Welcome to WYSO Weekend, our weekly radio magazine. Here's the lineup for today's program.
- The number of opioid overdose victims treated at Greene County emergency rooms nearly doubled over one 24-hour period last week. County officials say they believe the powerful synthetic drug fentanyl is to blame. To get the details we spoke with Kirsten Bean, health education program manager with Greene County Public Health, about drug addiction and the services they provide.
- Stark County has staked part of its hope of combatting everything from infant mortality to drug abuse on NON-custodial fathers. For Ohio Public Radio, WKSU’s M.L. Schultze has more on the expanding initiative that insists “fathers are more than a paycheck” and presumes many of them want to prove it.

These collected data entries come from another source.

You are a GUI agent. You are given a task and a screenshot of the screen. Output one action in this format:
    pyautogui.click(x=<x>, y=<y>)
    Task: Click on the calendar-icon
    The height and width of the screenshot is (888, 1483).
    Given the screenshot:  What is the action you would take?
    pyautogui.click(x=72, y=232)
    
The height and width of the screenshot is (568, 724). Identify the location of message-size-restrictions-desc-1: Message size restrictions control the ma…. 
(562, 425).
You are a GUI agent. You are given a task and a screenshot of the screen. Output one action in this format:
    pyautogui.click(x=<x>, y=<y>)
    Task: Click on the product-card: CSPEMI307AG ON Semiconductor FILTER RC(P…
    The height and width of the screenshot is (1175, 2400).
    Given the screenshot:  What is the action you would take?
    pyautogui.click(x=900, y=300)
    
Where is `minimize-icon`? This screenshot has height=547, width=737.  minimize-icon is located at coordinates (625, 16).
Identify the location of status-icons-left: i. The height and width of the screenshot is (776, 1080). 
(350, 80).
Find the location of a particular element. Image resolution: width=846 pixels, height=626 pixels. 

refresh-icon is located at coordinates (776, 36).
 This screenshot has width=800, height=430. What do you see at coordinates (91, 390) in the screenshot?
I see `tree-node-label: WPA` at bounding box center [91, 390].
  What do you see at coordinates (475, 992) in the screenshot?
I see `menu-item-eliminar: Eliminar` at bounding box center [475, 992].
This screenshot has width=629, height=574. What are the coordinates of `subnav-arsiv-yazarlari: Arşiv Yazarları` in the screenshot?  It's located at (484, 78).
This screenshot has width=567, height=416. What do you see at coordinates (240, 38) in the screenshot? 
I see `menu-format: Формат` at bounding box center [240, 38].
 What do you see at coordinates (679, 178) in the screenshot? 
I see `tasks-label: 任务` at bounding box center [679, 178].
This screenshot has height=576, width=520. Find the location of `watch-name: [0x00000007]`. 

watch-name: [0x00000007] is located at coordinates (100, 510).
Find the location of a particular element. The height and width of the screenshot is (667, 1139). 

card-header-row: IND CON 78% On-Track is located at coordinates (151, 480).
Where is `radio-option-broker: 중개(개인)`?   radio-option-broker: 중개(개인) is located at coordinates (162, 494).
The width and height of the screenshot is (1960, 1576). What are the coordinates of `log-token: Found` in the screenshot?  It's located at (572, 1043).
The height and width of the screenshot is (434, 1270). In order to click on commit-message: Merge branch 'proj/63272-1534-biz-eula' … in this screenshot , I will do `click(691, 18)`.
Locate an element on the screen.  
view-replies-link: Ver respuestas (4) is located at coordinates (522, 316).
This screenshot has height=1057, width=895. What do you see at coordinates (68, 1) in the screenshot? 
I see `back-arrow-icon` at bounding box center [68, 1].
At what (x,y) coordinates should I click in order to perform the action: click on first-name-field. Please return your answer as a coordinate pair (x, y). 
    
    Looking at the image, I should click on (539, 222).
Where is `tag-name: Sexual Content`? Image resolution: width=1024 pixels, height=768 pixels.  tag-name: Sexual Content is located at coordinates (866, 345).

- The first round of the annual Winter Guard International Sport of the Arts World Championships is now over. The indoor competition includes color guard, percussion, and marching bands. The event brings thousands of young people from all over the world to Dayton, every year. If you missed the color guard portion of the competition, you’ve got another chance to see percussion and winds marching bands compete in Dayton the weekend of April 21st. You can find the competition schedule and list of performance venues at WGI.org.
- Today on Rediscovered Radio, we return to the spring of 1969, a year after the assassination of Dr. Martin Luther King. At that time, many Americans believed that Dr. King’s dream of equality for African Americans had died with him. That spring, the Community Lecture series at Antioch College brought activist Clifton DeBerry to campus. Producer Jocelyn Robinson has this story about DeBerry’s message to the students – about what he called the shift from civil rights to Black liberation.
- This week on Dayton Youth Radio we'll hear from Sura Aldulaimi, a DECA student whose family came to America from Iraq. Sura reflects on what it was like in Iraq and talks to her mother about life in the United States. Project coordinator Basim Blunt introduces her story.
- Bill Felker rounds out the program with Poor Will's Almanack.